**ASSIGNMENT:** I would like the line with "Open details arrow for request ID 12" and every line after it, down to the end of the entries below, output exactly and without pictures.

**GIVEN RECORDS:**
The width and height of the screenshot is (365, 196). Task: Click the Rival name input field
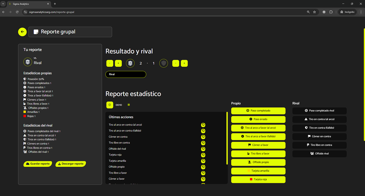pyautogui.click(x=126, y=74)
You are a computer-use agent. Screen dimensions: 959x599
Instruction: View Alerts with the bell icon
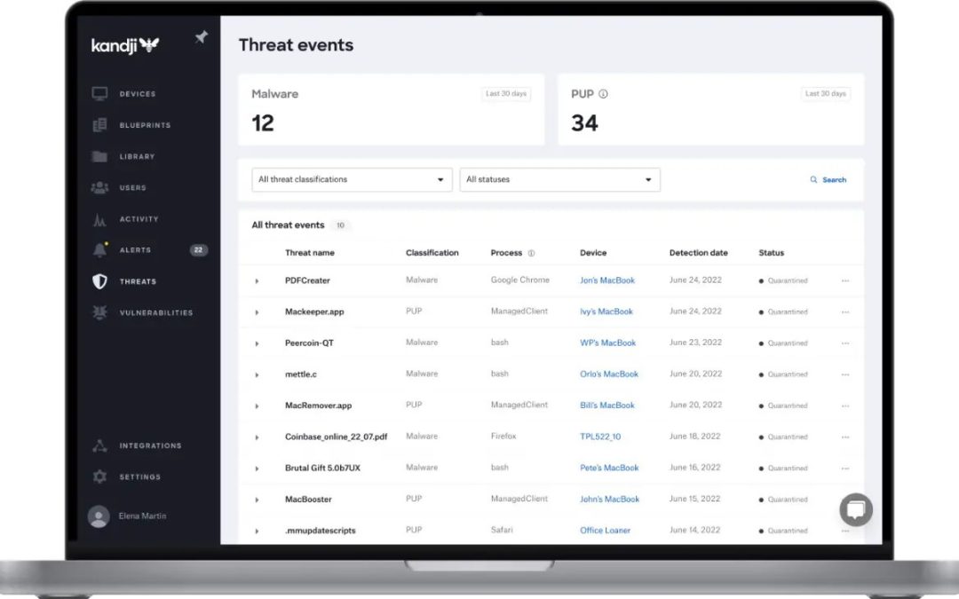pyautogui.click(x=100, y=250)
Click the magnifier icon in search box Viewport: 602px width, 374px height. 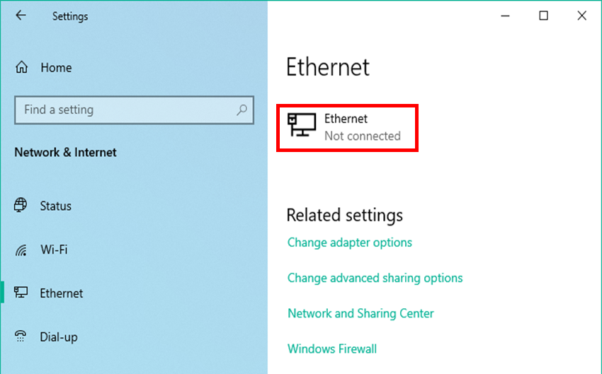click(x=242, y=110)
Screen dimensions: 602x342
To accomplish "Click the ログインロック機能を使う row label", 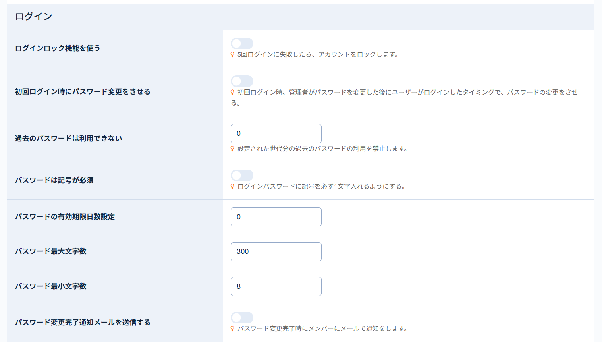I will (57, 48).
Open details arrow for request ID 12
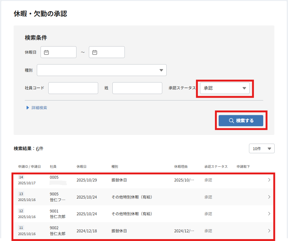 point(269,214)
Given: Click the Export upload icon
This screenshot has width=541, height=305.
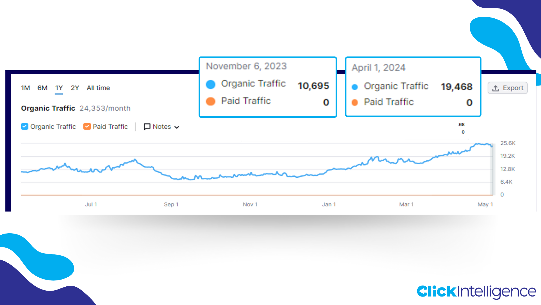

**SOLVED PROBLEM:**
Open details arrow for request ID 12
 point(269,214)
Given: Click the Export upload icon
This screenshot has width=541, height=305.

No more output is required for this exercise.